Directions for this task: Reproduce everything from "1.4 - The Fight" down to "for school desegregation." in the lesson overview on school desegregation, word for word.

Source:
↓↓↓

1.4 - The Fight For School Desegregation by Asian Americans
Grade: 7-12Subject: English Language Arts, U.S. History, World History
Number of Activities: 2
This lesson will cover the story of the Tape family, Chinese immigrants and their American-born children residing in San Francisco, California. Joseph and Mary Tape attempted to enroll their daughter, Mamie, at Spring Valley Primary, an all-white school, and were denied based on their race. Students will learn about the Tape family, Joseph and Mary’s California Supreme Court case, Tape v. Hurley (1885), and the greater connections their story lent itself to anti-Asian sentiment in the United States at that time and fight for school desegregation.

↑↑↑

Dataset extract:
↓↓↓

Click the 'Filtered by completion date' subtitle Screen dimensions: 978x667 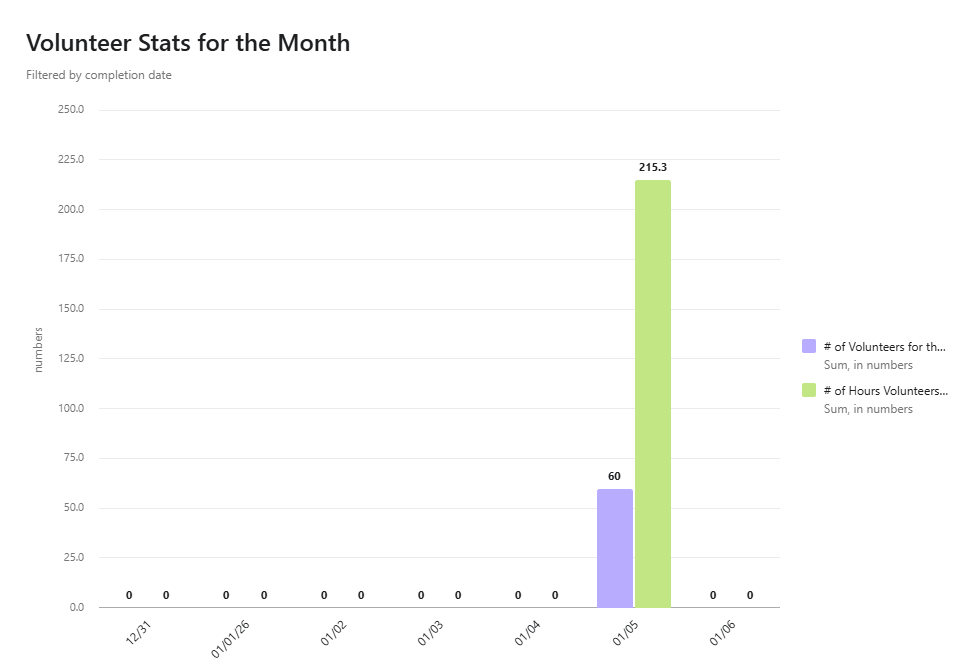point(99,75)
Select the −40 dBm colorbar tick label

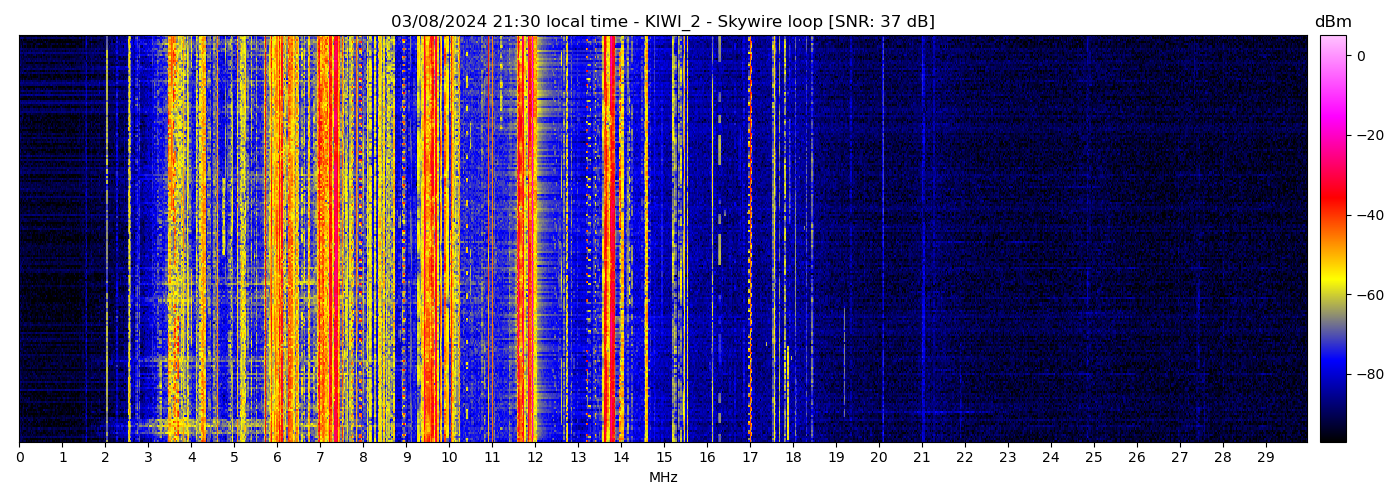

↑↑↑

Written response:
1.4 - The Fight For School Desegregation by Asian Americans
Grade: 7-12Subject: English Language Arts, U.S. History, World History
Number of Activities: 2
This lesson will cover the story of the Tape family, Chinese immigrants and their American-born children residing in San Francisco, California. Joseph and Mary Tape attempted to enroll their daughter, Mamie, at Spring Valley Primary, an all-white school, and were denied based on their race. Students will learn about the Tape family, Joseph and Mary’s California Supreme Court case, Tape v. Hurley (1885), and the greater connections their story lent itself to anti-Asian sentiment in the United States at that time and fight for school desegregation.